The researchers used an HIV virus vector to insert a corrected form of defective genes at the root of these diseases into the patients' own blood stem cells. Then, the healthy blood stem cells were surgically implanted in to the subject.

For the patients with Wiskott-Aldrich syndrome, the implanted stem cells work by replacing the person's defective blood cells for the corrected cells. Eventually the subjects were able to have correctly functioning immune systems and white blood cells.

"Thanks to gene therapy, the children no longer have to face severe bleeding and infection. They can run, play and go to school," co-author Alessandro Aiuti, head of research of the Pediatric Clinic at TIGET and coordinator of the clinical study on the Wiskott-Aldrich, said in a press release.

However, for metachromatic leukodystrophy, the process is a little more complicated.
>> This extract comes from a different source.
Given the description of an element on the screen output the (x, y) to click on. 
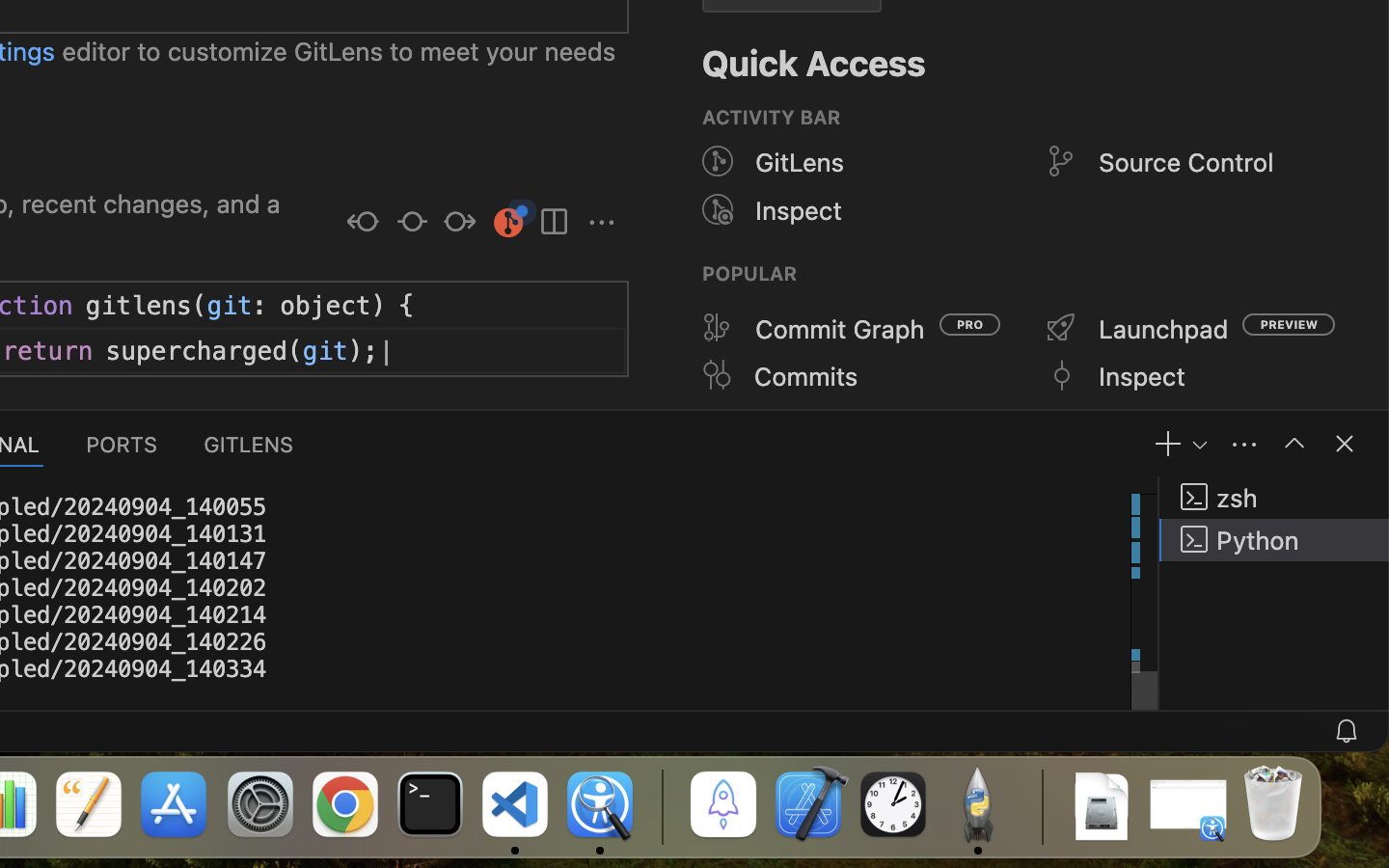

The corrected stem cells entered the brain and released a correct protein. The the cells collected the protein instead of the sulfatide fat.

"The winning card was to make engineered cells able to produce a quantity of protein much higher than normal, and thus effectively counteract the neurodegenerative process," co-author Alessandra Biffi, a researcher at the Pediatric Clinic at TIGET who led the metachromatic leukodystrophy portion of the study, said in a press release.

A similar method had been used in the past, but was shown to increase the chance of blood-related cancers especially in patients with Wiskott-Aldrich syndrome. However, scientists believed the virus was putting the corrected genes next to a gene that was likely to cause cancer, which increased the chance the person would develop the disease.

This time, the researchers were able to reduce the risk of the corrected gene inserting itself next to the cancer-activating one. They still have to track the patients for much longer and need more patient trials, but for now the researchers are hopeful.

"Until now we have never seen a way to engineer stem cells using gene therapy that is as effective and safe as this one," Eugenio Monti, a researcher at the Pediatric Clinic at TIGET who coordinated the molecular analysis of patients' cells, said in a press release. "These results pave the way for new therapies for other more common diseases."